What is needed
Write out the items exactly as they appear, starting at the line that contains "You are a GUI" and stopping after the line that contains "Image resolution: width=821".

Input data

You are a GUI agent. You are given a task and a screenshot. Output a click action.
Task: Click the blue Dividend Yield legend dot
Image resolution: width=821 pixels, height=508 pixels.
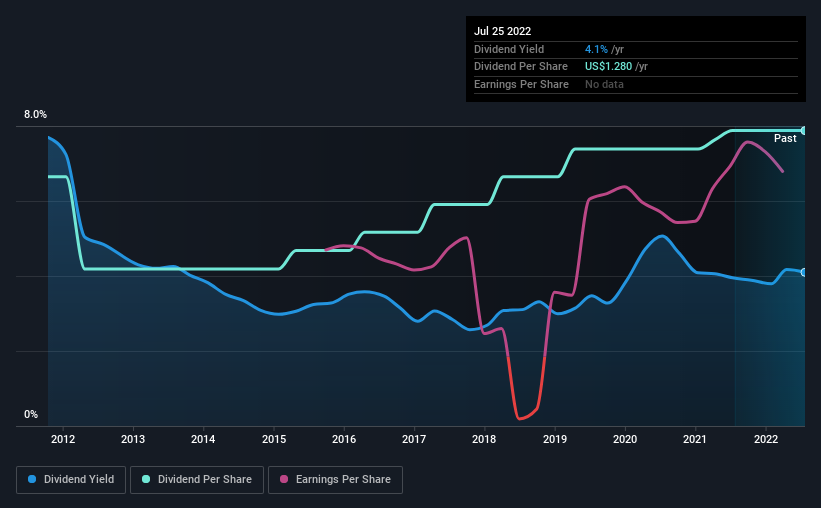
* * *
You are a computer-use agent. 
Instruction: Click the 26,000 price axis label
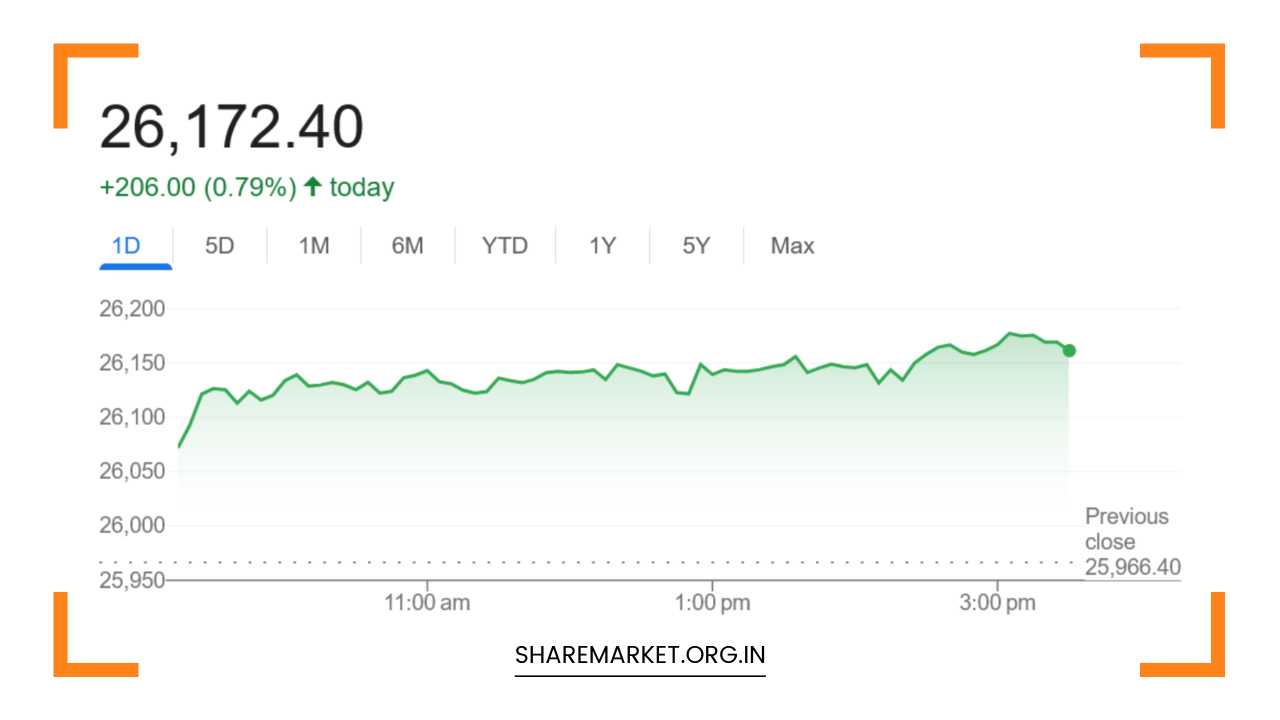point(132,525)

Reply to the exercise
You are a GUI agent. You are given a task and a screenshot. Output a click action.
Task: Click the blue Dividend Yield legend dot
Image resolution: width=821 pixels, height=508 pixels.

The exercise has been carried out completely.